Copy the listing below, substituting "Where do I click to" for each occurrence of "Where should I click to" and keeping everything else unchanged.

________

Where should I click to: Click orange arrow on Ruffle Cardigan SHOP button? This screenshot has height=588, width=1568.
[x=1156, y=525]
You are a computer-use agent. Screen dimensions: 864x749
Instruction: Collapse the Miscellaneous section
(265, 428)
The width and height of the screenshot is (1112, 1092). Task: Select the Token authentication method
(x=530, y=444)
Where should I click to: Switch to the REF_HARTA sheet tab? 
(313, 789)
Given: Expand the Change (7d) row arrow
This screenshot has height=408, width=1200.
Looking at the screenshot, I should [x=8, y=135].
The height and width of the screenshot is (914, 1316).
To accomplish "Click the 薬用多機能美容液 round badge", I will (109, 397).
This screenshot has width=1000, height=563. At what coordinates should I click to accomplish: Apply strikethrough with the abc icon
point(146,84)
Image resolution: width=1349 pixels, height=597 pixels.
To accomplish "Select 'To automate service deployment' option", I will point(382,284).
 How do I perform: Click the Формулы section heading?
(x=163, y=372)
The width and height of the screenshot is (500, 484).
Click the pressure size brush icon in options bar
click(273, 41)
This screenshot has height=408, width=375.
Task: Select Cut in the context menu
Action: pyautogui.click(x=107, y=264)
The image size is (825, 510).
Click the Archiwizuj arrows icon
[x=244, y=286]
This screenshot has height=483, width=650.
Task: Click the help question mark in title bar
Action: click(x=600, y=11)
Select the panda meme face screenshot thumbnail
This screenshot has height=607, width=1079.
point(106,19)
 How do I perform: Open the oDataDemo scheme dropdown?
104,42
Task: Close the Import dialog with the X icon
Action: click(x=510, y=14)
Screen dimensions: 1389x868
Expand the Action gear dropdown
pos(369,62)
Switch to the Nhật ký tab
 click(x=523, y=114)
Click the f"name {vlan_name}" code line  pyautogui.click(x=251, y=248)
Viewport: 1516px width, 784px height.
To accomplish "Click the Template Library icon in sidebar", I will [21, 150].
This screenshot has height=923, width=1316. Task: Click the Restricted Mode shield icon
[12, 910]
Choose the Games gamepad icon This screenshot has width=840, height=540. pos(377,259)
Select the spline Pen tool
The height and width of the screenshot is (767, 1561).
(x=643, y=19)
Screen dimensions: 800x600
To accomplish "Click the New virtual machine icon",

________

RESPONSE
Where do I click to: Click orange arrow on Ruffle Cardigan SHOP button? This screenshot has height=588, width=1568.
[x=1156, y=525]
You are a computer-use agent. Screen dimensions: 864x749
Instruction: Collapse the Miscellaneous section
(265, 428)
The width and height of the screenshot is (1112, 1092). Task: Select the Token authentication method
(x=530, y=444)
Where do I click to: Switch to the REF_HARTA sheet tab? 
(313, 789)
Given: Expand the Change (7d) row arrow
This screenshot has height=408, width=1200.
Looking at the screenshot, I should [x=8, y=135].
The height and width of the screenshot is (914, 1316).
To accomplish "Click the 薬用多機能美容液 round badge", I will (109, 397).
This screenshot has width=1000, height=563. At what coordinates should I click to accomplish: Apply strikethrough with the abc icon
point(146,84)
Image resolution: width=1349 pixels, height=597 pixels.
To accomplish "Select 'To automate service deployment' option", I will point(382,284).
 How do I perform: Click the Формулы section heading?
(x=163, y=372)
The width and height of the screenshot is (500, 484).
Click the pressure size brush icon in options bar
click(273, 41)
This screenshot has height=408, width=375.
Task: Select Cut in the context menu
Action: pyautogui.click(x=107, y=264)
The image size is (825, 510).
Click the Archiwizuj arrows icon
[x=244, y=286]
This screenshot has height=483, width=650.
Task: Click the help question mark in title bar
Action: click(x=600, y=11)
Select the panda meme face screenshot thumbnail
This screenshot has height=607, width=1079.
point(106,19)
 How do I perform: Open the oDataDemo scheme dropdown?
104,42
Task: Close the Import dialog with the X icon
Action: click(x=510, y=14)
Screen dimensions: 1389x868
Expand the Action gear dropdown
pos(369,62)
Switch to the Nhật ký tab
 click(x=523, y=114)
Click the f"name {vlan_name}" code line  pyautogui.click(x=251, y=248)
Viewport: 1516px width, 784px height.
To accomplish "Click the Template Library icon in sidebar", I will [21, 150].
This screenshot has height=923, width=1316. Task: Click the Restricted Mode shield icon
[12, 910]
Choose the Games gamepad icon This screenshot has width=840, height=540. pos(377,259)
Select the spline Pen tool
The height and width of the screenshot is (767, 1561).
(x=643, y=19)
Screen dimensions: 800x600
To accomplish "Click the New virtual machine icon",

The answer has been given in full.